14 Février 2021
« Le plus court chemin d’un point à un autre est exactement le même dans le sens inverse ».
Pierre Dac est né à Châlons-sur-Marne, comme Cabu. Et comme le général Massu.
« Quand on a rien à perdre et tout à gagner, on s’arrange toujours pour y perdre quand même quand même quelques chose ».
Pierre Dac a tout fait : été gravement blessé à la guerre de 14, puis couru les cabarets comme chansonnier, changé de nom (il s’appelait André Isaac, le patron de La Vache Enragée l’a rebaptisé Dac, vu que ses chansons parlaient d’actualité), vite connu le succès populaire, inventé –à l’initiative de Jacques Canetti- l’humour radiophonique dès les années 30, avec notamment « La Course au trésor », créée en 1938, « L’Os à moelle », un hebdomadaire satirique et antifasciste.
« Tant que l’espoir demeure au niveau de l’espérance, il n’y a pas lieu de désespérer ».
11 juin 1940 : Pierre Dac est averti par Henri Jeanson, du « Canard », qu’il figure sur la liste de ceux que la Gestapo va arrêter dans les quarante-huit heures. Traqué, « dans la crainte constante d’être interviewé par les reporters de l’Ordre nouveau », il file en zone libre, cherche à rejoindre Londres, est arrêté de l’autre côté des Pyrénées, se retrouve en prison à Barcelone, puis à Perpignan, réessaie, refait de la prison, plusieurs mois en tout, arrive enfin à Londres.
Il cloue notamment son bec à Philippe Henriot, qui, au micro de Radio-Paris, disait de cet « apatride » : « La France, qu’est-ce que ça peut bien signifier pour lui ? » . Dans le fameux « Bagatelle sur un tombeau », Pierre Dac lui rappelle simplement que son frère, tué en Champagne, repose au cimetière du Montparnasse, à Paris, sous l’inscription « Mort pour la France, à 28 ans »
« Psychose toujours tu m’intéresses ». 1951 : « Sans issue », écrit et joué avec son complice Francis Blanche, triomphe aux Trois Baudets. Y figure « Madame Arnica », la première version du « Sâr Rabindranath Duval ». « Le Schmilblick des frères Fauderche est rigoureusement intégral, en ce sens qu’il peut à la fois servir de Schmilblick d’intérieur, grâce à la taille réduite de ses gorgomoches, et de Schmilblick de campagne, grâce à sa mostoblase et à ses deux glotosifres, qui lui permettent d’urnapouiller les istioplocks, même par les plus basses températures ». C’est en 1951 que Pierre Dac invente le Schmilbick, dont Guy Lux puis Coluche firent ensuite l’usage que l’on sait.

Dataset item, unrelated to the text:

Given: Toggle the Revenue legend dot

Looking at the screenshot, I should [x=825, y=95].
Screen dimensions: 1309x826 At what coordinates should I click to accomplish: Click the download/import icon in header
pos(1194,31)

« La devise du vrai politicien, c’est « bon à tout, propre à rien ».
1965 : après avoir fait se bidonner des années durant les auditeurs d’Europe 1 avec « Signé Furax », Pierre Dac fonde un parti politique, le MOU, Mouvement Ondulatoire Unifié, et se présente à la présidentielle. Un coup de fil de l’Elysée l’y fait renoncer.

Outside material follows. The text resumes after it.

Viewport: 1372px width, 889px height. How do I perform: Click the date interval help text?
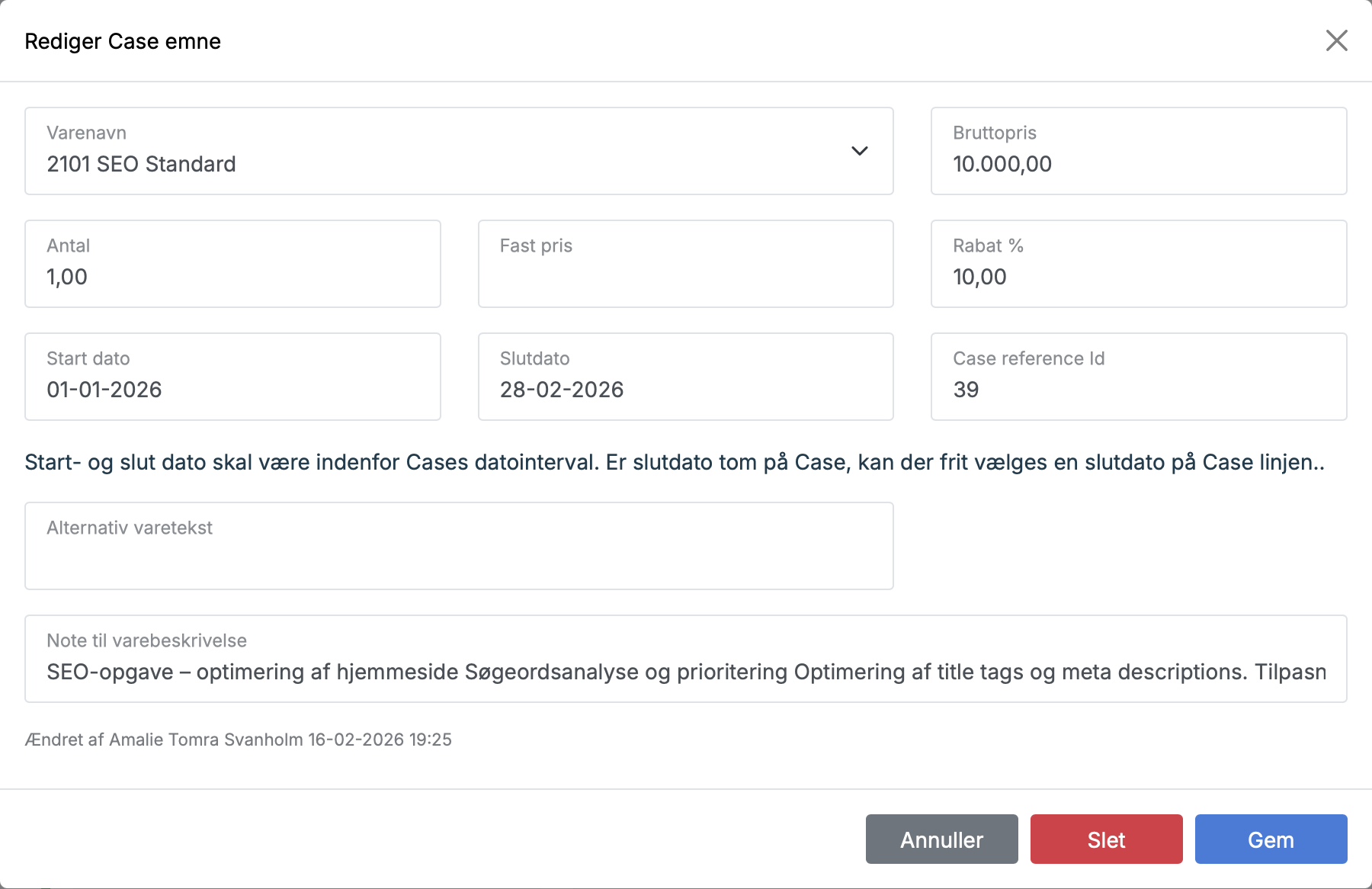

« L’esprit de l’escalier est celui qui manque une marche dans celui de l’à-propos pour se retrouver au sous-sol de la réplique manquée ».
L’humour dit loufoque de Pierre Dac est tellement indéfinissable qu’il l’a défini ainsi, en gros et dans le détail prenez le non-sens anglo-saxon, ajoutez-y cinq mille ans d’humour juif à forte teneur d’autodérision, vous pourrez démontrer par l’absurde tout ce que vous voudrez.
Bref, Pierre Dac était beaucoup plus libre, héroïque, inventif et moderne que ce qu’on croyait !
Jean-Luc Porquet
Le Canard Enchaîné du 28 octobre 2020.